#### [SUPPLIED TEXT]
☆ ☆ ☆ ☆ ☆

Personal life
- Born: 1 December 1938 Mubarakpur, India
- Died: 6 December 1999 (aged 61) Wellington, New Zealand
- Parent: Qazi Athar Mubarakpuri
- Education: Darul Uloom Deoband

Religious life
- Religion: Islam

= Khalid Hafiz =

New Zealander imam

Khalid Kamal Hafīz (Urdu:, known with his honorifics as Sheikh Khalid Kamal Abdul Hafiz; 1 December 1938 Mubarakpur, British Raj - 6 December 1999 Wellington, New Zealand) was an Indian-born Imam who served as the senior religious advisor to the New Zealand Muslim community from 1982 to 1999.

==As Imam==

In 1992, Hafiz was interviewed by the Porirua newspaper Te Awa-iti regarding the Hajj although he declined to have his photograph taken directly following hate mail: "Khalid says he does not wish to complain and he is happy living in New Zealand society. We recognize that some people will be good, others not so good."

☆ ☆ ☆ ☆ ☆

#### [SUPPLIED MATERIAL]

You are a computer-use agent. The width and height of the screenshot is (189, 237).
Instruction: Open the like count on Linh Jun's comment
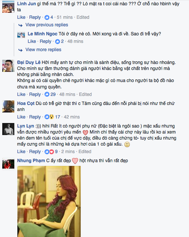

☆ ☆ ☆ ☆ ☆

#### [DIRECTIONS]
**a.** According to the biography of Khalid Hafiz, which newspaper interviewed him in 1992?
**b.** From the biography of Khalid Hafiz, give again everything from "Personal life" down to "1982 to 1999.".
**c.** Summarize the biography of Khalid Hafiz in two sentences.

#### [OUTPUTS FOR THE TASKS]
**a.** The Porirua newspaper Te Awa-iti.

**b.**
Personal life
- Born: 1 December 1938 Mubarakpur, India
- Died: 6 December 1999 (aged 61) Wellington, New Zealand
- Parent: Qazi Athar Mubarakpuri
- Education: Darul Uloom Deoband

Religious life
- Religion: Islam

= Khalid Hafiz =

New Zealander imam

Khalid Kamal Hafīz (Urdu:, known with his honorifics as Sheikh Khalid Kamal Abdul Hafiz; 1 December 1938 Mubarakpur, British Raj - 6 December 1999 Wellington, New Zealand) was an Indian-born Imam who served as the senior religious advisor to the New Zealand Muslim community from 1982 to 1999.

**c.** Khalid Hafiz, born in Mubarakpur, India, on 1 December 1938 and educated at Darul Uloom Deoband, was an Indian-born Imam who served as senior religious advisor to the New Zealand Muslim community from 1982 until his death in Wellington on 6 December 1999. In 1992 he was interviewed by the Porirua newspaper Te Awa-iti about the Hajj but declined to have his photograph taken directly following hate mail.